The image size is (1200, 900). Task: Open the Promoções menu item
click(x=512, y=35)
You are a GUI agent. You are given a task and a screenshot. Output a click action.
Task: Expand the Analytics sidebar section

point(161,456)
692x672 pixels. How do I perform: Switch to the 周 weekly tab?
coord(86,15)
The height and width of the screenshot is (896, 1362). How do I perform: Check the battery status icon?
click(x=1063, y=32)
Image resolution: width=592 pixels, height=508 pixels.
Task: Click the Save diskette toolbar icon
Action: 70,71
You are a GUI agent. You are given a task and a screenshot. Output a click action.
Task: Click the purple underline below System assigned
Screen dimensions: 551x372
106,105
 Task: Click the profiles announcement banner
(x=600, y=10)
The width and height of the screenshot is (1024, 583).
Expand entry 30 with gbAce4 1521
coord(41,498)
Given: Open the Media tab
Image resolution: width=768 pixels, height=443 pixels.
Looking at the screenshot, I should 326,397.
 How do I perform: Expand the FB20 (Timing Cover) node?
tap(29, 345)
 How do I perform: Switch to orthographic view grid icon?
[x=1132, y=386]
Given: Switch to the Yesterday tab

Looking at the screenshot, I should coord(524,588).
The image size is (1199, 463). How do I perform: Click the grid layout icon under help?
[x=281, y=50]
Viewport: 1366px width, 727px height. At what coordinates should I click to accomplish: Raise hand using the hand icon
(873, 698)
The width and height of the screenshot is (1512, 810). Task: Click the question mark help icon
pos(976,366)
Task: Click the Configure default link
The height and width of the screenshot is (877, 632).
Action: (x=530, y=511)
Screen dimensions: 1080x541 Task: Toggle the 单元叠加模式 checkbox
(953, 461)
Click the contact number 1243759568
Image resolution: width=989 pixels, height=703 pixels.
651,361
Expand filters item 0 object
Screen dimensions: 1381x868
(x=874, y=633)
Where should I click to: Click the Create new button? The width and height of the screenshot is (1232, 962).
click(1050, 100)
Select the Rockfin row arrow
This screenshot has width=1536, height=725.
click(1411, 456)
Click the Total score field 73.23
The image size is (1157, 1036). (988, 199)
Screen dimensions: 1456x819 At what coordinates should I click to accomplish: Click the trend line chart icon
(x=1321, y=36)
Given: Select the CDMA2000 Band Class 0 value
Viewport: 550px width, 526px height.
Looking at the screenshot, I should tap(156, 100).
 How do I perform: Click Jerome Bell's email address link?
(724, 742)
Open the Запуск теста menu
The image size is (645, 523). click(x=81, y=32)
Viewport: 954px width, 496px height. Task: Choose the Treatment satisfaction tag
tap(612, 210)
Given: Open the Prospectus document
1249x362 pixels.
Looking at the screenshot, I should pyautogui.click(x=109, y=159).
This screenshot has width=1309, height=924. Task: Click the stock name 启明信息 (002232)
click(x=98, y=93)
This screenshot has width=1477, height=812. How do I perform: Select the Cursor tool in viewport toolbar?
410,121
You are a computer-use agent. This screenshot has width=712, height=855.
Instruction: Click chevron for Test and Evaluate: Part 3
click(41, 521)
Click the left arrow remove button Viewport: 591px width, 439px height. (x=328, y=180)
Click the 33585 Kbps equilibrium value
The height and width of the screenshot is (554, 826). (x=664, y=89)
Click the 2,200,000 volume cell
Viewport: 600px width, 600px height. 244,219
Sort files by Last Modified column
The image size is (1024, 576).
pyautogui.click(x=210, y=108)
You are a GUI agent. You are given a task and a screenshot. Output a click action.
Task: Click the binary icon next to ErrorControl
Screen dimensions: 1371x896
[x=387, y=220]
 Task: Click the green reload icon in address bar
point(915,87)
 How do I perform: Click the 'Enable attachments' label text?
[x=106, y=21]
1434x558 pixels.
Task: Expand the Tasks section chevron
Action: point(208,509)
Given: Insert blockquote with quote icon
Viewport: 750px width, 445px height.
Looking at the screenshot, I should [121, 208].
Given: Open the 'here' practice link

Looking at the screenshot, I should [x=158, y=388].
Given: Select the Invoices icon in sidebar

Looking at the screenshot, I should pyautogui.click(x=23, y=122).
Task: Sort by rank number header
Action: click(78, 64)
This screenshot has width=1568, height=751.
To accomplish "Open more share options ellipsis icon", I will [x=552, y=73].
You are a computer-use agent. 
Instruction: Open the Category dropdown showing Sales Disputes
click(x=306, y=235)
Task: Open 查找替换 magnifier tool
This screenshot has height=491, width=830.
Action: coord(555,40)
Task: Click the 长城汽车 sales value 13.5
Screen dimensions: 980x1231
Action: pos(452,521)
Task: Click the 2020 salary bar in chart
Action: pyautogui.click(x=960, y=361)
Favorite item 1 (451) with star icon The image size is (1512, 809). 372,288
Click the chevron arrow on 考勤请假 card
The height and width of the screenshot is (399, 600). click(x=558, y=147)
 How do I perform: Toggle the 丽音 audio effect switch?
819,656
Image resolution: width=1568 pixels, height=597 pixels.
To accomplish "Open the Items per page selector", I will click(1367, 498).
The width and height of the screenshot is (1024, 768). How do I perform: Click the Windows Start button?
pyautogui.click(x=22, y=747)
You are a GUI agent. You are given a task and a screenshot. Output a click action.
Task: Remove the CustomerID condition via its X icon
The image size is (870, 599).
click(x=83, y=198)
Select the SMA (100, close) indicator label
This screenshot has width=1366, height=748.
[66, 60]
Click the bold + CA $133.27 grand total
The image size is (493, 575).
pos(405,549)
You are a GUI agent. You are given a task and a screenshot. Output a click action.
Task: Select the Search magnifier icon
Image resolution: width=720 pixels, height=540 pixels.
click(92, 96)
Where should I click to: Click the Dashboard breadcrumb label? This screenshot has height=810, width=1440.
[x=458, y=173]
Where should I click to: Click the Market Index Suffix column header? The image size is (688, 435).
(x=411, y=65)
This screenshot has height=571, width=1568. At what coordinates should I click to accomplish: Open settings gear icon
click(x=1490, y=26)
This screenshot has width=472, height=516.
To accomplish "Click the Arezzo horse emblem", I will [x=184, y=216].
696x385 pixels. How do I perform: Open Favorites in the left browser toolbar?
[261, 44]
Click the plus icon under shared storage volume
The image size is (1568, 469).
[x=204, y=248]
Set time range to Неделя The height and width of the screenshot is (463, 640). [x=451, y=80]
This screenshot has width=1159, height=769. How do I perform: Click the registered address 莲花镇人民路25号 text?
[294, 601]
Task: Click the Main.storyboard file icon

# [What is needed]
Revise the entries above by replacing every occurrence of "How do I perform" with "How can I carry out", keeping all other text unchanged.

# [Output of the exercise]
The image size is (1200, 900). Task: Open the Promoções menu item
click(x=512, y=35)
You are a GUI agent. You are given a task and a screenshot. Output a click action.
Task: Expand the Analytics sidebar section

point(161,456)
692x672 pixels. How can I carry out: Switch to the 周 weekly tab?
coord(86,15)
The height and width of the screenshot is (896, 1362). How can I carry out: Check the battery status icon?
click(x=1063, y=32)
Image resolution: width=592 pixels, height=508 pixels.
Task: Click the Save diskette toolbar icon
Action: 70,71
You are a GUI agent. You are given a task and a screenshot. Output a click action.
Task: Click the purple underline below System assigned
Screen dimensions: 551x372
106,105
 Task: Click the profiles announcement banner
(x=600, y=10)
The width and height of the screenshot is (1024, 583).
Expand entry 30 with gbAce4 1521
coord(41,498)
Given: Open the Media tab
Image resolution: width=768 pixels, height=443 pixels.
Looking at the screenshot, I should 326,397.
 How can I carry out: Expand the FB20 (Timing Cover) node?
tap(29, 345)
 How can I carry out: Switch to orthographic view grid icon?
[x=1132, y=386]
Given: Switch to the Yesterday tab

Looking at the screenshot, I should coord(524,588).
The image size is (1199, 463). How can I carry out: Click the grid layout icon under help?
[x=281, y=50]
Viewport: 1366px width, 727px height. At what coordinates should I click to accomplish: Raise hand using the hand icon
(873, 698)
The width and height of the screenshot is (1512, 810). Task: Click the question mark help icon
pos(976,366)
Task: Click the Configure default link
The height and width of the screenshot is (877, 632).
Action: (x=530, y=511)
Screen dimensions: 1080x541 Task: Toggle the 单元叠加模式 checkbox
(953, 461)
Click the contact number 1243759568
Image resolution: width=989 pixels, height=703 pixels.
651,361
Expand filters item 0 object
Screen dimensions: 1381x868
(x=874, y=633)
Where should I click to: Click the Create new button? The width and height of the screenshot is (1232, 962).
click(1050, 100)
Select the Rockfin row arrow
This screenshot has width=1536, height=725.
click(1411, 456)
Click the Total score field 73.23
The image size is (1157, 1036). (988, 199)
Screen dimensions: 1456x819 At what coordinates should I click to accomplish: Click the trend line chart icon
(x=1321, y=36)
Given: Select the CDMA2000 Band Class 0 value
Viewport: 550px width, 526px height.
Looking at the screenshot, I should tap(156, 100).
 How can I carry out: Click Jerome Bell's email address link?
(724, 742)
Open the Запуск теста menu
The image size is (645, 523). click(x=81, y=32)
Viewport: 954px width, 496px height. Task: Choose the Treatment satisfaction tag
tap(612, 210)
Given: Open the Prospectus document
1249x362 pixels.
Looking at the screenshot, I should pyautogui.click(x=109, y=159).
This screenshot has width=1309, height=924. Task: Click the stock name 启明信息 (002232)
click(x=98, y=93)
This screenshot has width=1477, height=812. How can I carry out: Select the Cursor tool in viewport toolbar?
410,121
You are a computer-use agent. This screenshot has width=712, height=855.
Instruction: Click chevron for Test and Evaluate: Part 3
click(41, 521)
Click the left arrow remove button Viewport: 591px width, 439px height. (x=328, y=180)
Click the 33585 Kbps equilibrium value
The height and width of the screenshot is (554, 826). (x=664, y=89)
Click the 2,200,000 volume cell
Viewport: 600px width, 600px height. 244,219
Sort files by Last Modified column
The image size is (1024, 576).
pyautogui.click(x=210, y=108)
You are a GUI agent. You are given a task and a screenshot. Output a click action.
Task: Click the binary icon next to ErrorControl
Screen dimensions: 1371x896
[x=387, y=220]
 Task: Click the green reload icon in address bar
point(915,87)
 How can I carry out: Click the 'Enable attachments' label text?
[x=106, y=21]
1434x558 pixels.
Task: Expand the Tasks section chevron
Action: point(208,509)
Given: Insert blockquote with quote icon
Viewport: 750px width, 445px height.
Looking at the screenshot, I should [121, 208].
Given: Open the 'here' practice link

Looking at the screenshot, I should [x=158, y=388].
Given: Select the Invoices icon in sidebar

Looking at the screenshot, I should pyautogui.click(x=23, y=122).
Task: Sort by rank number header
Action: click(78, 64)
This screenshot has width=1568, height=751.
To accomplish "Open more share options ellipsis icon", I will [x=552, y=73].
You are a computer-use agent. 
Instruction: Open the Category dropdown showing Sales Disputes
click(x=306, y=235)
Task: Open 查找替换 magnifier tool
This screenshot has height=491, width=830.
Action: coord(555,40)
Task: Click the 长城汽车 sales value 13.5
Screen dimensions: 980x1231
Action: pos(452,521)
Task: Click the 2020 salary bar in chart
Action: pyautogui.click(x=960, y=361)
Favorite item 1 (451) with star icon The image size is (1512, 809). 372,288
Click the chevron arrow on 考勤请假 card
The height and width of the screenshot is (399, 600). click(x=558, y=147)
 How can I carry out: Toggle the 丽音 audio effect switch?
819,656
Image resolution: width=1568 pixels, height=597 pixels.
To accomplish "Open the Items per page selector", I will click(1367, 498).
The width and height of the screenshot is (1024, 768). How can I carry out: Click the Windows Start button?
pyautogui.click(x=22, y=747)
You are a GUI agent. You are given a task and a screenshot. Output a click action.
Task: Remove the CustomerID condition via its X icon
The image size is (870, 599).
click(x=83, y=198)
Select the SMA (100, close) indicator label
This screenshot has width=1366, height=748.
[66, 60]
Click the bold + CA $133.27 grand total
The image size is (493, 575).
pos(405,549)
You are a GUI agent. You are given a task and a screenshot. Output a click action.
Task: Select the Search magnifier icon
Image resolution: width=720 pixels, height=540 pixels.
click(92, 96)
Where should I click to: Click the Dashboard breadcrumb label? This screenshot has height=810, width=1440.
[x=458, y=173]
Where should I click to: Click the Market Index Suffix column header? The image size is (688, 435).
(x=411, y=65)
This screenshot has height=571, width=1568. At what coordinates should I click to accomplish: Open settings gear icon
click(x=1490, y=26)
This screenshot has width=472, height=516.
To accomplish "Click the Arezzo horse emblem", I will [x=184, y=216].
696x385 pixels. How can I carry out: Open Favorites in the left browser toolbar?
[261, 44]
Click the plus icon under shared storage volume
The image size is (1568, 469).
[x=204, y=248]
Set time range to Неделя The height and width of the screenshot is (463, 640). [x=451, y=80]
This screenshot has width=1159, height=769. How can I carry out: Click the registered address 莲花镇人民路25号 text?
[294, 601]
Task: Click the Main.storyboard file icon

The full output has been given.